The principle teaching of the Baha’i Faith is the oneness of humanity. Baha’u’llah wrote: “The earth is but one country and mankind its citizens,” over 100 years ago.

By now we can all see that humanity is essentially interdependent; the oneness of humanity has become a spiritual truth also confirmed by all the sciences of our era. That’s the fundamental purpose of the Baha’i Faith—to “promote the unity of the human race, and to foster the spirit of love and fellowship amongst men.”Baha’u’llah, Gleanings from the Writings of Baha’u’llah, p. 215.

However, in the United States, like many other countries that rely upon a partisan system of governance, people are accustomed to taking sides. In an extremely heated political climate, the idea of fostering the spirit of love and fellowship with someone across the political divide may seem disingenuous at best, and life-threatening at worst. Our deepest fears and longings related to economics, race equity, immigration, and justice have all tied themselves into the values of our various political parties. Our sense of social progress and justice rests with our hopes for victory over the “other side.”
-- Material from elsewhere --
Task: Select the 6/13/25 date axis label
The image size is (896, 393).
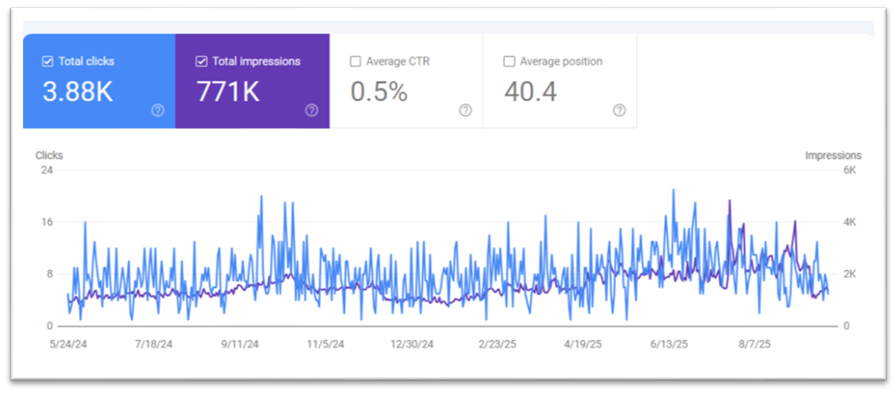Action: point(668,343)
But if we really want to promote the oneness of humanity, why do we accept any partisan system of social organization that necessarily divides us into camps and pits us against each other? How can we expect to arrive at a state of unity by using a process that inherently creates and fosters disunity?
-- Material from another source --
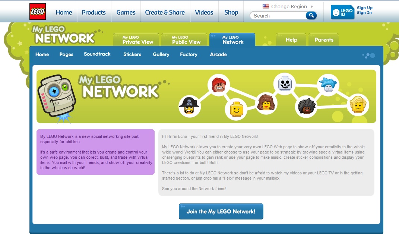Click the search magnifier button
399x234 pixels.
point(311,16)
As a member of the Baha’i Faith and an American, I vote—but I do my best not to identify with any political party, and I avoid engaging in political activity. This doesn’t mean that I don’t have a sense of justice or a vision for real social transformation. I do. I just think that partisanship is fundamentally inimical to the principle of humanity’s oneness, and therefore it cannot logically move us forward to a place where the principle of oneness forms the basis of governance.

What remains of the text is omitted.